Carlos, eu não considero o Rothbard um digno representante da Escola Austríaca. Poderá sê-lo nalgumas abordagens económicas, não duvido, mas está filosoficamente muito distante do resto, como, aliás, o seu discípulo HHH. Por mim, a Escola Austríaca é a herdeira do liberalismo clássico, herança que Rothbard e HHH recusam, como sabe. De resto, valeria somente apreciar o nível das dissensões entre Hayek e Rothbard para se entender o que quero dizer.

rui a. disse...

Carlos,

Sabemos todos as influências da Segunda Escolástica nos pensadores liberais clássicos, e não foram apenas os Austríacos, mas o próprio Locke que travou conhecimento com as suas obras quando esteve exilado nos Países Baixos. Não é isso que está em causa, mas a influência disto na cabeça caótica do Rothbard. A meu ver, foi pouca.

rui a. disse...

"Já agora, Rothbard foi sim "O" crítico do hiper-racionalismo de Ayn Rand."

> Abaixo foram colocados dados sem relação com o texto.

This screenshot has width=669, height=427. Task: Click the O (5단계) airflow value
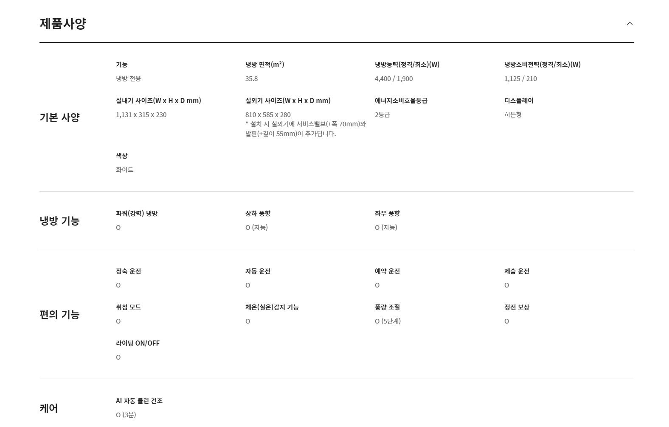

Mas a pobre da Senhora não era mais do que uma sua filha bastarda...

rui a. disse...

"tudo isto porque o rui não compreende, não assimila o anarquismo, que de resto, é a realidade que o cerca."

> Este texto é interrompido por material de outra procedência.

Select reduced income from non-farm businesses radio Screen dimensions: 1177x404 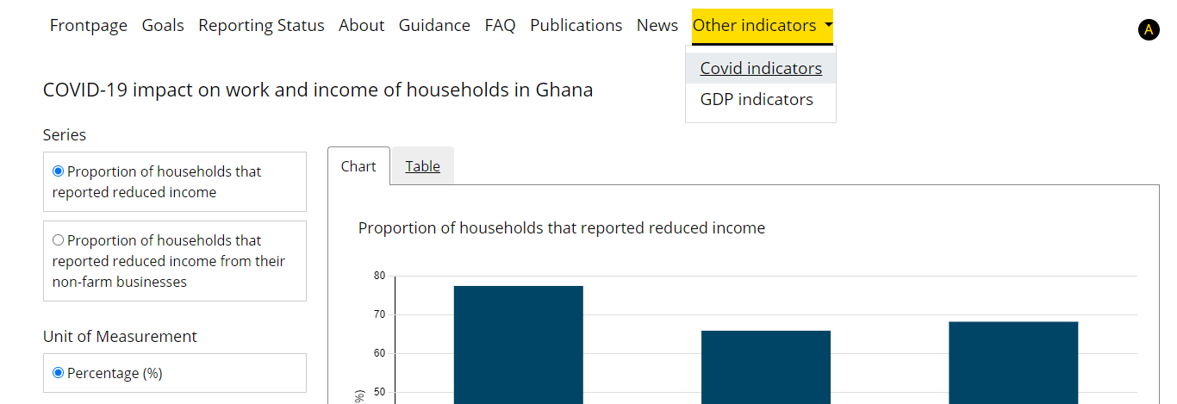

Ora, agora é que começamos a falar. Se vc. quiser debater isto comigo, até mesmo publicamente, numa conferência, por exemplo, quando eu aí estiver, acho que teria interesse.

CN disse...

"Carlos, eu não considero o Rothbard um digno representante da Escola Austríaca"

Ahah boa piada

CN disse...

"Mas a pobre da Senhora não era mais do que uma sua filha bastarda."

Que grande confusão...

CN disse...

inglesismos...

rui a. disse...

""Carlos, eu não considero o Rothbard um digno representante da Escola Austríaca"

Ahah boa piada"

E olhe que não sou o único. Ou será que quer esquivar-se às apreciações recíprocas entre Hayek e Rothbard (e, já agora, o HHH)? Ou será, ainda, que Hayek é que não era um austríaco? Consta que este último, das vezes que o primeiro perorou na MP, se punha a ler ostensivamente o jornal, tal a consideração intelectual em que o tinha...

CN disse...

Rui

Hayek é que não está totalmente na escola austríaca. Isso é um acepção comum. Embora sejam nuances para académicos.

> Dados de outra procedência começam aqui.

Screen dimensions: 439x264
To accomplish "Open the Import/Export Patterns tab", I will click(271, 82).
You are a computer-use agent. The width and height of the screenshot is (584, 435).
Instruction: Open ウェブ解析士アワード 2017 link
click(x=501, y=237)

Toda a sua produção na economia pura é exclusivamente mental, como deve ser e só pode ser para provar acepções universais económicas.

rui a. disse...

"Isso é um acepção comum."

É um revisionismo histórico, meu caro, da autoria dos círculos rothbardianos e ligados ao HHH. Na verdade, já quase o "expulsaram" da tribo, o que é, antes do mais,motivo para galhofa entre pessoas com bom senso. Como diz o outro, o Hayek era de esquerda e os verdadeiros combatentes da liberdade são o Rothbard e o HHH.
Tenha lá paciência, mas já deixei de coleccionar cromos da bola há muitos anos e este espírito de seita fundamentalista não me anima.

CN disse...


Essa nuance é consensual. Falamos da componente económica. E na economia pura seria dificil Hayek retirar-se a ele próprio, mesmo que tenha tentado não estar demasiado conotado com Mises, apesar de ter lá ido inspirar-se, faltando aquin ou ali, referenciá-lo. Mas faz parte das coisas. Pormenores. A ser discutido a nível de detalhe académico que pouco interessará.